On paper its all painfully familiar (a little subtlety would’ve gone a long way) but so instinctive is Raso’s direction, Kodachrome somehow hits the right notes. The father and son relationship is a difficult one and full of zingers that hit their targets like bullseyes. Sudeikis, playing a music executive whose job is hanging in the balance unless he can sign an important act, portrays the sour and neglected son without the mawkisness we’ve come to expect (its all in his eyes) and Harris, delivering a character so pained and so unlikable, soars (his brief vist with his also estranged brother played by Bruce Greenwood is a corker), but its the natural, sensitive performance by their beautiful leading lady Elizabeth Olsen that makes this trip so memorable. Her job is to somehow bring these two men to their senses and she does it with tenderness and sharp logic.

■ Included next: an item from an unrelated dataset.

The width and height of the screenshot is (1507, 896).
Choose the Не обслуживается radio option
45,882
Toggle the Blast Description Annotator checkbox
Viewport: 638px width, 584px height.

It is a disappojntment everything here is telegraphed too literally. Once the film gets rolling, the Macguffin that is the four rolls of film is all too obvious and the love affair between Matt and Zoe is as mechanical as the vehicle that takes them there but it’s the earnest nature of the characters and the mutual respect that develops that sees us home. The screenplay by Jonathon Tropper was inspired by a 2010 piece in The New York Times by A.G. Sulzberger about the final days of Dwayne’s Photo in Parsons, Kansas. It’s a neat jumping off point for the tale (the film itself was shot on 35mm Kodak Film) and provides a sly smack at how impersonal we’ve become about the very act of taking meaningful photos. Perhaps Raso and Tropper are just yearning for the good old days when memories were more tangible, and held meaning. Who can blame them?